CT: I’d really like to know where that money is because we could use it right now! (laughs)

AF: That’s why I’m talking to you.

CT: My husband made no money from any book. And in fact the one book that my husband did do, his own book, which was a compilation of essays that he had written for our website, The Blanket, and it was picked up by a small publisher based in New York, Ausubo Press, he was paid an advance of five hundred US dollars which amounted to two hundred and fifty sterling for that book. And we recently got our first royalty check because the advance had finally been paid off with the sales – and our first royalty check was five dollars. That’s the money that my husband has made from books.

There was no, at least from our perspective, there was no desire to do any book at the start of the project because the whole point of the project was to be confidential. The archive was there to be for the future and the whole thing was the confidentiality and the protection and the secrecy of doing this because of the dangers it posed doing. And we can see those dangers evident today in how many people are outraged that this project was even done.

I am strongly of the opinion that the more history the better – the better we understand history – that we should not be restricted to one viewpoint only of what has occurred. And everybody has the right to tell their history. So I was very supportive of Anthony doing this. But it was never about books or money or what could be earned from it. It was about the ability to put voices to the record and that was what was important to my husband.

AF: Now of the interviews which your husband, Anthony McIntyre, conducted to what degree – we’re talking about were most or all of those interviews strictly with the Nationalists – those who were involved in the IRA – or were there others?

CT: The archive itself was meant to expand as it went along. It started with Anthony doing the interviews with the Republicans and then another researcher/interviewer, Wilson McArthur, was brought along to do the same thing in the Loyalist community. And …

AF: …Was there any communication, for instance, with Anthony and the other interviewer?

CT: There would be in terms of organisational communications i.e.: here’s Tom Hachey and Bob O’Neill coming over to Ireland – everybody needs to meet and discuss the project. Not in terms of: discuss the contents of the interviews or who was being interviewed. But in terms of: where’s the funding at, are the contracts being renewed, how’s the procedure for the transport of the archive. You know, organisational matters. But Anthony would have no idea and nothing to do with what Wilson’s work was and Wilson likewise would have had no idea or nothing to do with what Anthony was doing.
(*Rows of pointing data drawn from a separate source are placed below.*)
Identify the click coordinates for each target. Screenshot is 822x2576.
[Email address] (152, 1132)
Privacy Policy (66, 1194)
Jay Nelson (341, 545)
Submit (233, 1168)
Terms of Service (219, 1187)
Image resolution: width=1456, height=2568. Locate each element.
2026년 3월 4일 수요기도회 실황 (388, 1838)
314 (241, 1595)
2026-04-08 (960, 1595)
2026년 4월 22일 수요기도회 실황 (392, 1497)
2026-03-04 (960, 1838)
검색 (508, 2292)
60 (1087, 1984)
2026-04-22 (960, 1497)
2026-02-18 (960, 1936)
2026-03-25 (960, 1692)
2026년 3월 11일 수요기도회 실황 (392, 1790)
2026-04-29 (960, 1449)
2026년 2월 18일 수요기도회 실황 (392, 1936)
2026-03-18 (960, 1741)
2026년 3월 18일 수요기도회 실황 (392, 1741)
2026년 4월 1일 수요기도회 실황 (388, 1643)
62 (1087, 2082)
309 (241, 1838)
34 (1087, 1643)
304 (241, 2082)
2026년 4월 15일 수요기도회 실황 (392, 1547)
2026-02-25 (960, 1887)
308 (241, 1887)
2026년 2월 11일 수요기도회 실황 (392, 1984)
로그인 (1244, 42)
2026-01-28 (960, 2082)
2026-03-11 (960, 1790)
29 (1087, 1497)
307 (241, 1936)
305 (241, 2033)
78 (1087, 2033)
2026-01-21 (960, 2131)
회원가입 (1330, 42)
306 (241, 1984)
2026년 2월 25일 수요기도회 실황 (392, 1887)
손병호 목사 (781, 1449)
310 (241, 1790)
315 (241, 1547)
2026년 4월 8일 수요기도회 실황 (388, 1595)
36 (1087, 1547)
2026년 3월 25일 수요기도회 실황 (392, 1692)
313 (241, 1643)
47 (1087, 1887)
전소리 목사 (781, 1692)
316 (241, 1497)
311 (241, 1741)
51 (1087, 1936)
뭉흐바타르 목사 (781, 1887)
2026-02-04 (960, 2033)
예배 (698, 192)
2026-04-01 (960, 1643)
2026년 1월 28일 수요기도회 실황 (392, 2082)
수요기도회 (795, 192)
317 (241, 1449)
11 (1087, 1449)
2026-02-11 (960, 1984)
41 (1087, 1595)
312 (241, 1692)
And I also want to point out in terms of the confidentiality of the project and how paramount it was and how much it was believed at the time of the project that the confidentiality guarantee was there is that my husband was one of the people who himself was interviewed. Now he didn’t interview himself – he was interviewed by an academic. But he would not expose anybody that he was asking to also participate in the archive to any risks that he himself did not expose himself to. So he also contributed his history and his oral history archive to the archive. That really I think says it all in terms of what the belief at the start of this project was.

AF: Carrie, we’re running out of time. I want to thank you for joining us this morning and indeed straightening out some of the confusing reports that we get.

CT: I appreciate your having me and I am always willing to speak to anybody. If The Irish Voice or The Irish Echo, I’ve spoken with Ray before, if anybody has any questions on anything I am more than happy to clarify. We don’t have to agree on any of the politics but the facts are easy to ascertain and I’m quite happy to help and assist in any way that I can.

And we do have the bostoncollegesubpeona.wordpress.com or if you search for Boston College subpoena news. I update it regularly. It has everything: contracts, court documents, the recent…

AF: ..Okay.

CT: …Sorry, I don’t mean to go on but we’re available (to check facts).

AF: Very good. Okay. We’ve got to leave it at that, Carrie Twomey, thank you for joining us on Irish Radio Network USA. And friends you are listening to Irish Radio Network and our guest there, Carrie Twomey.